One of our main priorities as a company right now is increasing the stability and performance of our website. It’s not as reliable as it needs to be, and it’s important for us to change that.
One of our main problems currently is with one of our hosting providers and their hardware. We’ve kicked off a project to move all of our servers to AWS, which will give us greater reliability and the ability to recover more quickly when things do fail. Want more details?
Read the detailed interview below with our Director of Dev Ops, Sylvain Niles
What needs to be fixed to make the website more reliable?
Years ago, aspects of our site were built for 30,000 members. Now we have 7 million. The solution that worked for the Couchsurfing website then is different from is needed now.

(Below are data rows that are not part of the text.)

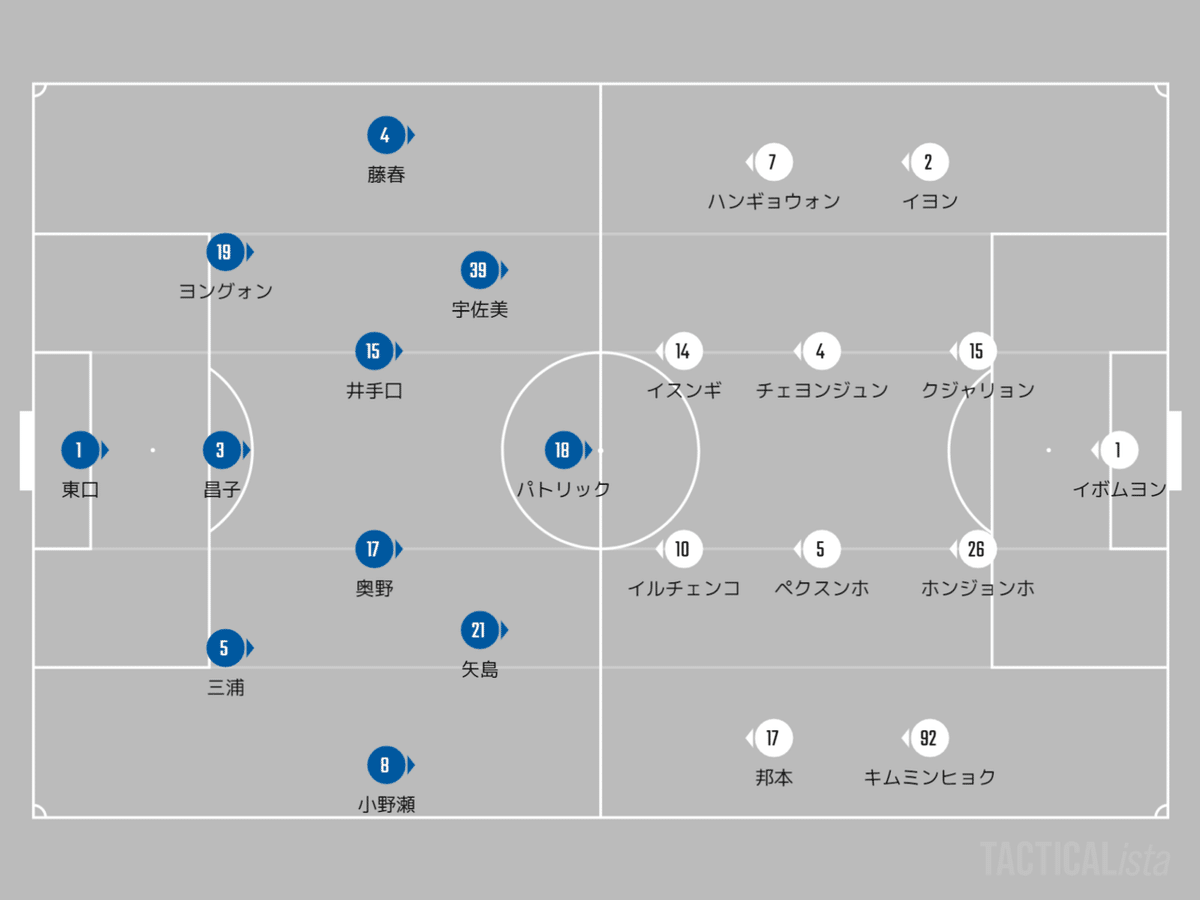Viewport: 1200px width, 900px height.
Task: Click the blue number 1 goalkeeper marker 東口
Action: tap(79, 450)
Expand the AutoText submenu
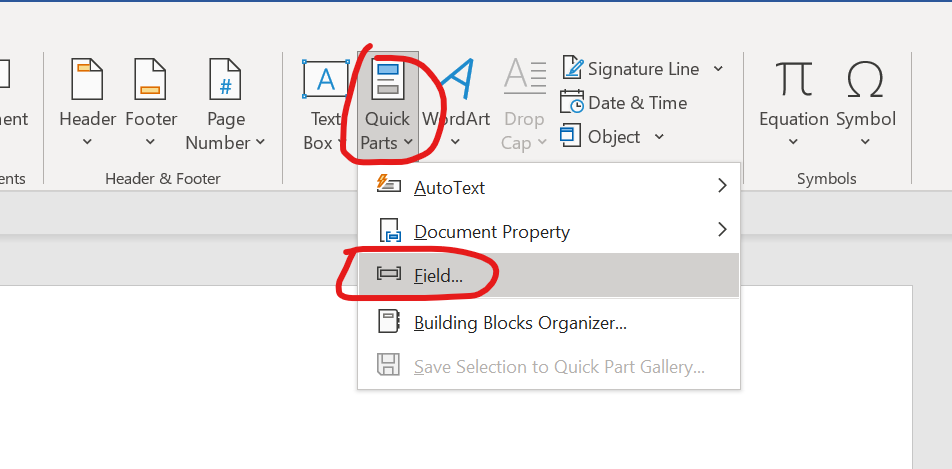 tap(722, 186)
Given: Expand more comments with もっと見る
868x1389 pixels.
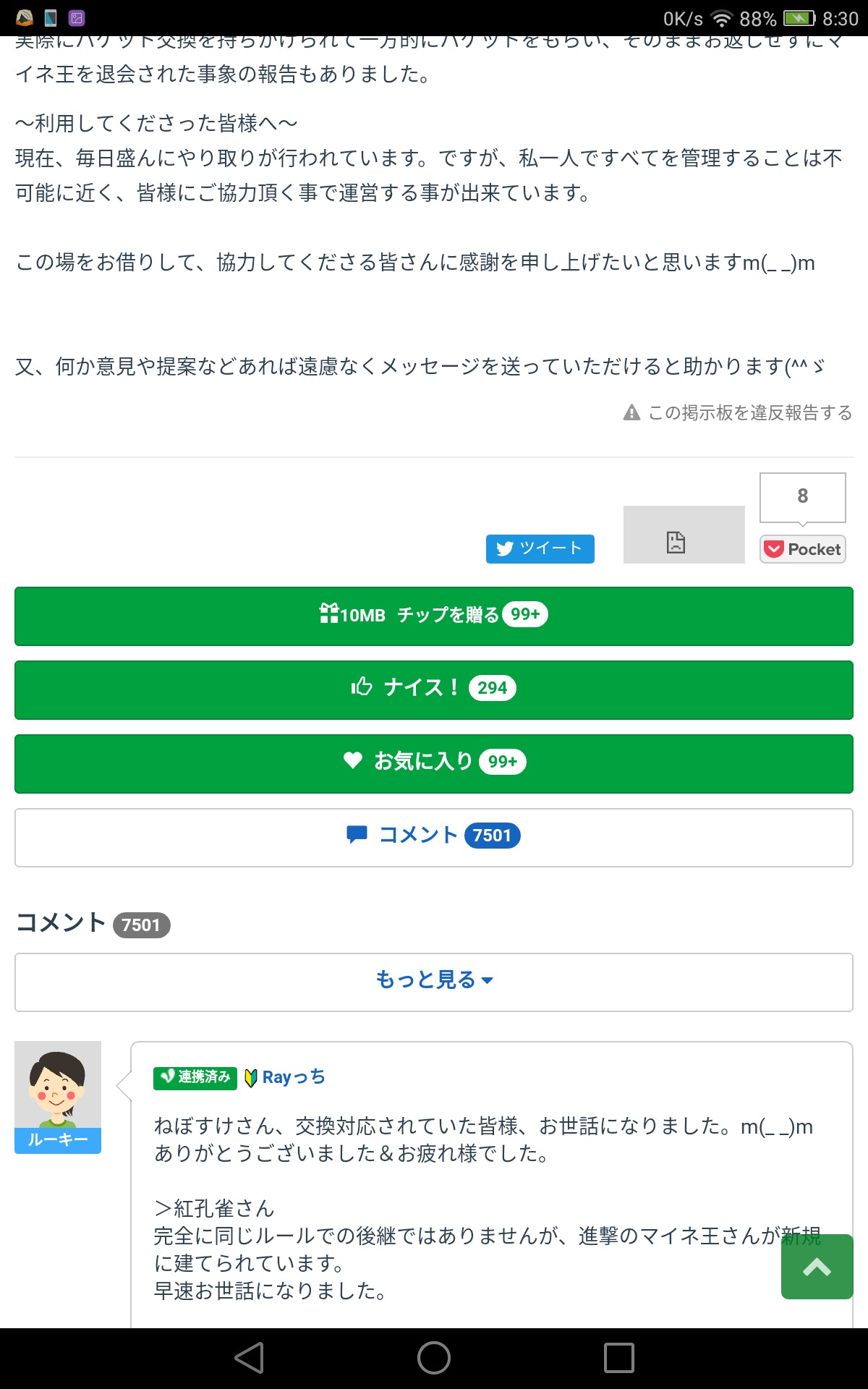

Because of Couchsurfing’s nonprofit origins, the company had to go with a super cheap data center provider and built the website around that provider. Now, years later, we regularly have issues with their servers and networking hardware, both of which bring our servers down. The original Couchsurfing site has a lot of things hardcoded into it that relate to our existing data center, making it difficult to simply move to a newer cloud provider. So not only do we need to change providers, but we need to rewrite a big part of the website before we can move.
Our longer downtimes (around 6 hours) are almost always related to server or network hardware failure. Shorter downtimes (20 minutes to 2 hours) are usually due to network issues with our provider. Server failure can be improved by moving to newer servers with the existing provider and we’ve been doing this proactively. Network downtime – like the one this weekend – is out of our control until we’re able to move all services to a reliable cloud provider.
What are you and the team working on?
For now, the process to increased website stability is done in baby steps. The team is replacing older servers with newer ones so that at least we’re lessening server failure. This doesn’t help us with networking hardware though, which can only be fixed by moving to a new provider. We can’t move to a new provider until we rewrite the code.
For now, our goal in moving to newer hardware is to have less frequent downtime related to server failure.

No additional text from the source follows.